I am clueless about shipping. How does this work? Sweden's finest (and perhaps only) collaborative, leftist e-newspaper Synapze.se
According to my vague understanding - the IMO rates the shipping inspection regimes of various countries and this rating forms part of the insurance assessment.
So if you switch from Greece to Liberia all sorts of costs may go down, but the likelihood is your insurance costs will go up.
I can't see that a move to a flag of convenience in the long term would be cheaper than a one-off payment in the short term.
Some business owners may still throw their toys out of the economic pram to make a politcal point. But I'd guess a majority would be more hard nosed about.
The current narrative counts as lobbying and persuasion, not a genuine statement of intent.

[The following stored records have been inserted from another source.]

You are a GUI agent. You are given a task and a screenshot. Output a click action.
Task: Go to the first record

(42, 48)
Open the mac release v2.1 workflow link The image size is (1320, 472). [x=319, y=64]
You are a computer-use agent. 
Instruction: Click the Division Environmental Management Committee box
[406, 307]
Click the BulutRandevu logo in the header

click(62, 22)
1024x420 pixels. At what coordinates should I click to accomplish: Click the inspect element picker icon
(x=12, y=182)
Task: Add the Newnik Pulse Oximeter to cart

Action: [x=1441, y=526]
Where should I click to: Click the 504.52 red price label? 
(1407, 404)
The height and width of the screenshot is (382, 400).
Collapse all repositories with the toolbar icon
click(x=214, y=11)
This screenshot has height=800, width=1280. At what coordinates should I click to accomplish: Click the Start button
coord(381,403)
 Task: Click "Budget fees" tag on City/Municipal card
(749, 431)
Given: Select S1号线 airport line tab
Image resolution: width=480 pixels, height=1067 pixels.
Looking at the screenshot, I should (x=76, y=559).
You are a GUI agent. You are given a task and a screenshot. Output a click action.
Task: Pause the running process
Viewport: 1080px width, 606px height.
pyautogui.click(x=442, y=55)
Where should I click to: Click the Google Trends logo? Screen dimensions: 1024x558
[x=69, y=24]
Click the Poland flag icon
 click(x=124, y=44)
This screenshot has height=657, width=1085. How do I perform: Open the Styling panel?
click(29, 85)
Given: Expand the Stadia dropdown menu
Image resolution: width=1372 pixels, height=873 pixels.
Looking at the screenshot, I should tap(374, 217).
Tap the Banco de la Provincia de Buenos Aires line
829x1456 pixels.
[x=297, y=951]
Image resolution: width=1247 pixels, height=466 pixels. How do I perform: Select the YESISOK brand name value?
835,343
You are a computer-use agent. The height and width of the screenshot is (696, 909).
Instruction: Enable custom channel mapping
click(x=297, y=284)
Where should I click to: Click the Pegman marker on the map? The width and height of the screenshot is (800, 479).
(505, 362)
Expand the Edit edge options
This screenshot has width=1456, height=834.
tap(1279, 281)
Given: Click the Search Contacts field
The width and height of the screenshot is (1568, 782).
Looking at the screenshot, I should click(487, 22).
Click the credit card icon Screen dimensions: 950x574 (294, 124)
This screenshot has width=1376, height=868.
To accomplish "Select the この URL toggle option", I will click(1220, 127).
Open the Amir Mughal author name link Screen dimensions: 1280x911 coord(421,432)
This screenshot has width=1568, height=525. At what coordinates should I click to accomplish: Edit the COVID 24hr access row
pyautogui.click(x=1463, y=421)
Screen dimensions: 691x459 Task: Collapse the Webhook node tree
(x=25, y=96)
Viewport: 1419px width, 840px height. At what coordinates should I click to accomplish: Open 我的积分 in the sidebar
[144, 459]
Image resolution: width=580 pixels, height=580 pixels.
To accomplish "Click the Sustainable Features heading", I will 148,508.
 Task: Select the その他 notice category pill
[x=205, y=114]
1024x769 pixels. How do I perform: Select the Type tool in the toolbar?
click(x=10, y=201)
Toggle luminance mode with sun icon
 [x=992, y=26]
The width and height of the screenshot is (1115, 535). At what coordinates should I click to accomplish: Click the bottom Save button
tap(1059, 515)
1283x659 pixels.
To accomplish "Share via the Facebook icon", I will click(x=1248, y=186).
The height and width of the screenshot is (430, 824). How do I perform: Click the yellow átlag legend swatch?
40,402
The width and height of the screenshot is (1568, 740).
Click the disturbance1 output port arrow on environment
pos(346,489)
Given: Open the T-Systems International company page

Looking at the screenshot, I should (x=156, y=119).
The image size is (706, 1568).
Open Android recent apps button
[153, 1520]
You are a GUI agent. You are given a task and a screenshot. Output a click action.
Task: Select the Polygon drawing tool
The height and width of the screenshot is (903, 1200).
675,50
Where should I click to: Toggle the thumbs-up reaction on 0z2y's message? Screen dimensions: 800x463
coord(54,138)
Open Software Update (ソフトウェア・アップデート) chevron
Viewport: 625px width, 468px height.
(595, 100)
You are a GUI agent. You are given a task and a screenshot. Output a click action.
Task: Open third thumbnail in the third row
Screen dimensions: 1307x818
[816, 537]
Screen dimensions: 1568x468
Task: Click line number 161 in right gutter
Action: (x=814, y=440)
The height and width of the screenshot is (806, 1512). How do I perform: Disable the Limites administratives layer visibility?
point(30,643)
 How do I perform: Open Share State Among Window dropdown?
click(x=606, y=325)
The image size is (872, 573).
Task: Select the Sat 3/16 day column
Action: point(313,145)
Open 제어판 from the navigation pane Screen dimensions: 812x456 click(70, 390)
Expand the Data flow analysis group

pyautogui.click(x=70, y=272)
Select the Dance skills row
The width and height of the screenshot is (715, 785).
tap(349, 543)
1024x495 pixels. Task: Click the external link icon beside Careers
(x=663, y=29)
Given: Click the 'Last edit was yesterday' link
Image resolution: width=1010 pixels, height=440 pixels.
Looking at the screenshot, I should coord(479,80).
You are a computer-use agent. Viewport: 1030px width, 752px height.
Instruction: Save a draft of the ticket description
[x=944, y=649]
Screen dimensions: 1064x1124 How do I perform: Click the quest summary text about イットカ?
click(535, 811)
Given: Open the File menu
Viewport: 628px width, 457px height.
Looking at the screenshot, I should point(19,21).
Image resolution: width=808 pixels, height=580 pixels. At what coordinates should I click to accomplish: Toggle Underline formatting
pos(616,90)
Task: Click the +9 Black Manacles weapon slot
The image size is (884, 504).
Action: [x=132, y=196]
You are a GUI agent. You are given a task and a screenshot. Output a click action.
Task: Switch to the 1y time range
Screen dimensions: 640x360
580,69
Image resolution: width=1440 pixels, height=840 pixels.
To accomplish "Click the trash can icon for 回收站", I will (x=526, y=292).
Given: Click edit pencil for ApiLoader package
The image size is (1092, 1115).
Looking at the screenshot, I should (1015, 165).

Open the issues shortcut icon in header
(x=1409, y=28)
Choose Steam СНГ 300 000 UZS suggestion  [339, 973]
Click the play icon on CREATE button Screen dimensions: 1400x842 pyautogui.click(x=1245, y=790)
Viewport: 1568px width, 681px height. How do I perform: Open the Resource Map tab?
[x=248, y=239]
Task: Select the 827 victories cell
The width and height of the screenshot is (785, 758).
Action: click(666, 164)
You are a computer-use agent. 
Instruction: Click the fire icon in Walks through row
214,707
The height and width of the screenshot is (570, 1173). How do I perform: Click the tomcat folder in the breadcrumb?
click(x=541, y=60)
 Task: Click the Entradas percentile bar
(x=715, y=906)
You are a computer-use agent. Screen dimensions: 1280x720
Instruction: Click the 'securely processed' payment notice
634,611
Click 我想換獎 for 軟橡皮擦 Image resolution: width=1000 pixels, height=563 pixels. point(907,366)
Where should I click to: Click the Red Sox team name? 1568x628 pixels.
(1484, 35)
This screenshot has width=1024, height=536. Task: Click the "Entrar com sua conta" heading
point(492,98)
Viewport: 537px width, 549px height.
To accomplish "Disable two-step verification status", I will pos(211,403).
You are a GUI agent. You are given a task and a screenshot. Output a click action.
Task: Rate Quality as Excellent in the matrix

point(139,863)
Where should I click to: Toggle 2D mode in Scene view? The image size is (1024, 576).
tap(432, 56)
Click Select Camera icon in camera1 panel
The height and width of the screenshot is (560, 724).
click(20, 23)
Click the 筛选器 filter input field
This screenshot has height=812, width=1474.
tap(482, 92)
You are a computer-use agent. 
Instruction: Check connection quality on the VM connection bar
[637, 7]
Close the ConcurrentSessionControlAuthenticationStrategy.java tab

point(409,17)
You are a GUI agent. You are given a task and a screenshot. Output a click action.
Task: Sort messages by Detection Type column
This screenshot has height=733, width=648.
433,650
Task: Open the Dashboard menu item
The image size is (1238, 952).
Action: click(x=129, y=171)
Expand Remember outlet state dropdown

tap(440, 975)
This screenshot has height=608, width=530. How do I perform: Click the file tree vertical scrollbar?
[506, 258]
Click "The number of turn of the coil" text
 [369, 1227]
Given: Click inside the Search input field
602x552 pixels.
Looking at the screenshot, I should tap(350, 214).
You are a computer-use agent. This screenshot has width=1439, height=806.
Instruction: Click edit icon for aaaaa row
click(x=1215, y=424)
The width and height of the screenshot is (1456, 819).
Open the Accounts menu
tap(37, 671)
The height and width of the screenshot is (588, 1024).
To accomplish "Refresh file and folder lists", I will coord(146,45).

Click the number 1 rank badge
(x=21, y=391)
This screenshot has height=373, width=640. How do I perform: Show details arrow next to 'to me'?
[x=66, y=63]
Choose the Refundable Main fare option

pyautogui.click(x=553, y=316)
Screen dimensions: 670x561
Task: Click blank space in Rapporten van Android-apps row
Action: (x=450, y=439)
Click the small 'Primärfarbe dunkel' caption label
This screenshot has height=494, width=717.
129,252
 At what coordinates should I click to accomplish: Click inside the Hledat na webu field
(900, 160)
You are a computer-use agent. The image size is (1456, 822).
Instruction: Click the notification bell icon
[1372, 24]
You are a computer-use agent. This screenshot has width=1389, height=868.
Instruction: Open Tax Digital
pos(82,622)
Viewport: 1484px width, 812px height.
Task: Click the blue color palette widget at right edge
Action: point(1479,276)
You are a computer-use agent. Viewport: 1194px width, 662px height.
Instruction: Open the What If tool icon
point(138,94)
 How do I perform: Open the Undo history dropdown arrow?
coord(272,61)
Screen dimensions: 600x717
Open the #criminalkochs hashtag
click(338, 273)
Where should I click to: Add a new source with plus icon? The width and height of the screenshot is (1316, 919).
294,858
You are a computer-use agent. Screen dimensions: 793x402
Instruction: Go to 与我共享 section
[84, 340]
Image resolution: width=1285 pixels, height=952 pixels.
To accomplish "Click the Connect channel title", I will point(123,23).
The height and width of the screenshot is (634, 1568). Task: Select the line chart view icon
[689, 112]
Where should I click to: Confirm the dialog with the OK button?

But, don't expect help from Europe, if you're Greece. When a soda tax was prescribed by the troika for Greece, Hellenic Coca-Cola bottling (#2 bottling in the world after Coke Atlanta) threatened to move, and apparently there were suitors in Eastern Europe.
This is just like the transparency in banking accord that was just nixed by Austria and Luxembourg (among others) even as Switzerland AGREED to it!!
Flag choice will have little if any impact on insurance rates. No matter the flag, a ship owner can easily under-insure a ship, especially for old junkers hauling non-hazardous (bulk) cargo. It's their risk after all, plus tracing actual ownership can be very difficult if not impossible. For older ships, this option can be very attractive. Far more important to insurers is where (actually with whom) the ship is classed. The use of a reputable classification society (Lloyd's, American Bureau of Shipping, Det Norske Veritas...) will do much more to impress insurers than the flag on the stern.
Flag choice will impact inspections. Increased inspections by the three major Port State Control organizations (Tokyo MOU, Paris MOU and the US Coast Guard) will result in lower ship productivity and there will be greater uncertainty for a shipper but the major benefit is low crewing requirements/costs. Note also that the relationship between flags and their performance rating is not necessarily intuitive. Simply being European doesn't help the Belgians who are currently targeted by the Coast Guard and in the gray area for Tokyo MOU. Meanwhile, the Marshall Islands and Liberia are white (i.e. not targeted) for both of the MOU's and also non-targeted by the Coast Guard.
Regardless of the ship's classification or flag, I agree with the quote from the ship owner, good luck tracking these guys down now to make them pay taxes. For this tax to have been effective, they would have had to establish it quickly and without the ship owners' prior knowledge. Forget it now.
I say take away their houses, their TV stations, their newspapers, their bank accounts (retroactively too) and the clothes on their back when they try to leave the country. And just for good measure, they should be banned from owning property of any kind until they have returned the stolen assets.
For that matter, you can lock them up if they are dumb enough to stay in Greece after expatriating valuable assets for tax avoidance purposes.
- Jake Friends come and go. Enemies accumulate.